トレンドマイクロは9月2日、日本における不正広告による被害に関する調査を報告した。これによると、Web経由の攻撃ではエクスプロイトキットを設置した脆弱性攻撃サイトへの誘導が主要な攻撃手法となっているという。攻撃者は、利用者が攻撃サイトにリダイレクトする仕掛けを改竄サイトなどに設置し、利用者が気づかないうちに誘導を行っている。
日本国内でも、オンライン銀行詐欺ツールやランサムウェアなど多くの不正プログラム被害が確認されており、こうした脆弱性攻撃サイトへの誘導経路のうち、34%が不正広告だという。
不正広告の攻撃には大きく分けて2種類ある。1つは正規の広告が侵害され不正コンテンツが含まれてしまう場合、もう1つは攻撃者自らが広告料を払い不正コンテンツを含んだ広告を出稿する場合だ。いずれにせよ、インターネット利用者が Webサイト上で目にする広告が脅威への誘導経路となる。
今回のトレンドマイクロの調査では、海外の4つのホスティング業者が管理する6つのドメインにホストされた複数の広告コンテンツが、脆弱性攻撃サイトへの誘導経路となっていたことを確認した。
一般の正規サイトの改竄では、攻撃の影響範囲は直接アクセスした訪問者のみだ。しかし、不正広告の場合アドネットワークなどのネット広告の仕組みに乗ることで、より多くの正規サイトへ不正広告が配信され、利用者に影響を与える可能性がある。
SPNの統計では、これらの不正広告をホストした7つのサーバに対し、7月1日~8月21日までの1カ月半で、日本から900万件以上のアクセスがあったことを確認している。
また、いずれのサーバも、日本からのアクセスが全体の5割から8割を占め、日本をターゲットにしていたことがわかる。不正広告が配信されたと推測される正規サイトには、アダルトサイトやまとめサイトなどに加えて、各種メディアのサイトや、動画やポイントなどの各種Webサービス、オンラインゲーム、ソフトウェアベンダーなど、一部著名な日本向けの正規サイトが含まれていた。
不正広告が表示される広告枠は、アクセスした利用者の属性を反映して表示される場合が多いので、不正広告の存在を調査しにくい。

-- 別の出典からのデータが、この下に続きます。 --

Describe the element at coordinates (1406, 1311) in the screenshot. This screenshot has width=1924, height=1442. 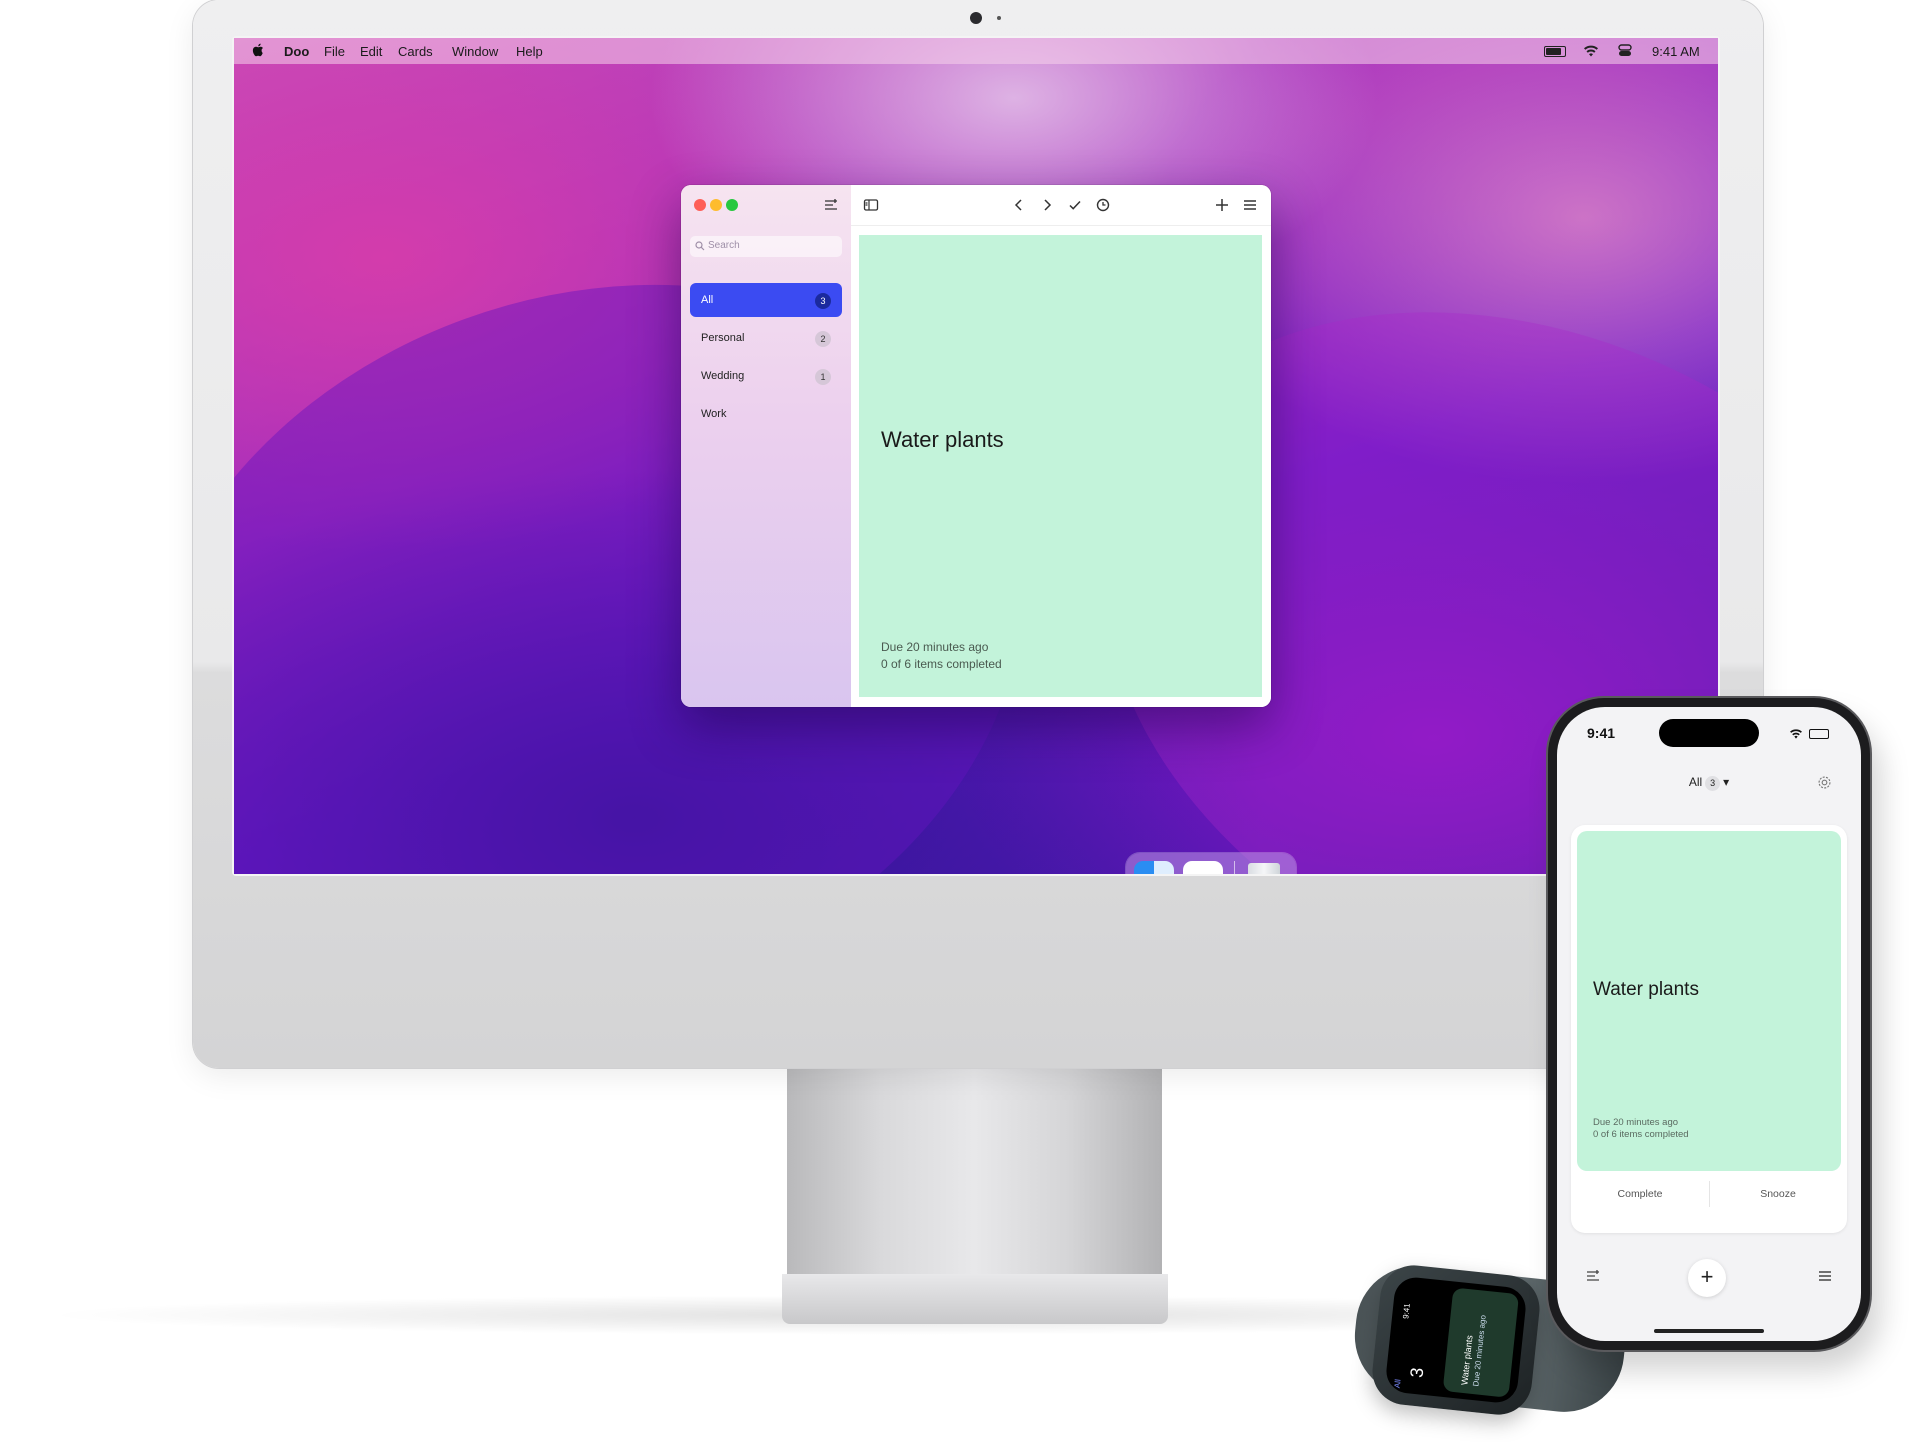
I see `watch-time: 9:41` at that location.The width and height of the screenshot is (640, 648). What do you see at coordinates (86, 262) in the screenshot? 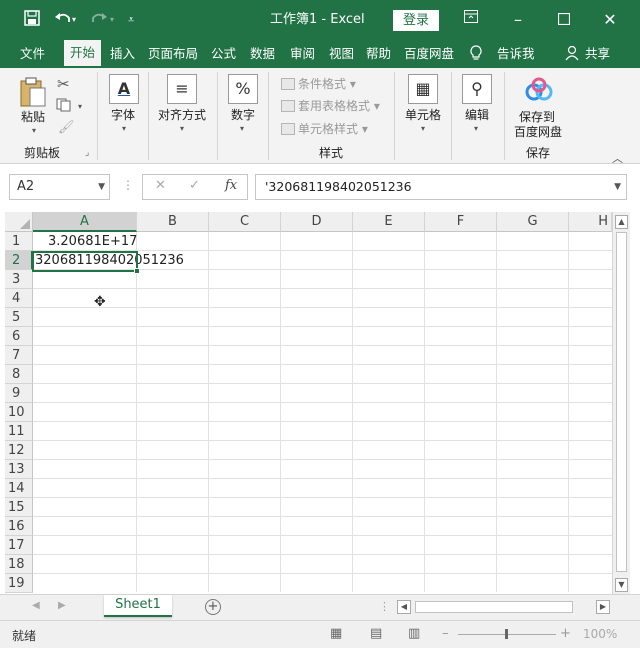
I see `active-cell-selection` at bounding box center [86, 262]. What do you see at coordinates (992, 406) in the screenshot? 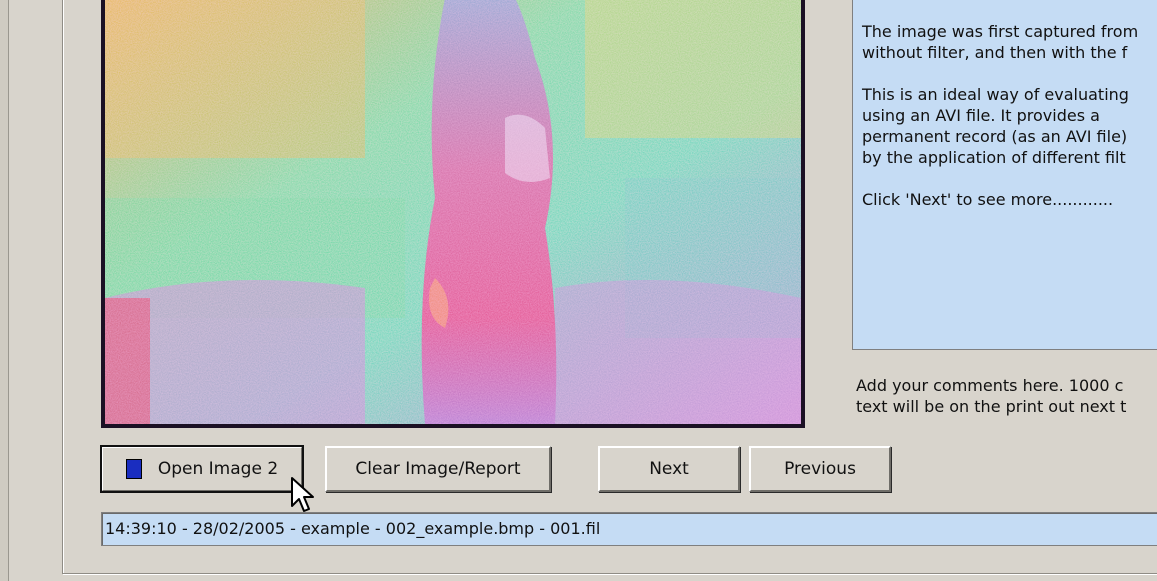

また攻撃自体が短期間で移動していくので、調査が進められない場合も多い。さらに不正広告から誘導される先の脆弱性攻撃サイトも、同一のIPから複数回アクセスがあった場合は脆弱性攻撃を発動しないなどの仕掛けがあり、調査はより困難になるという。
攻撃者にとって有利な誘導手段である不正広告は今後も増加が予測される。今回の調査で最終的に侵入する不正プログラムが確定できたケースの41%は「ZBOT」などのオンライン銀行詐欺ツールだった。また。26%は「CRYPWALL」などの暗号化型ランサムウェアだ。この状況から、不正広告においても攻撃者の最終的な狙いは金銭だと言える。
これらの脆弱性攻撃サイトによる被害を回避するには、 Internet ExplorerIE)、Java、Adobe Flash、Adobe Reader、SilverlightやActive Xなどで脆弱性が発見された場合、すぐに最新バージョンにアップデートすることが重要だという。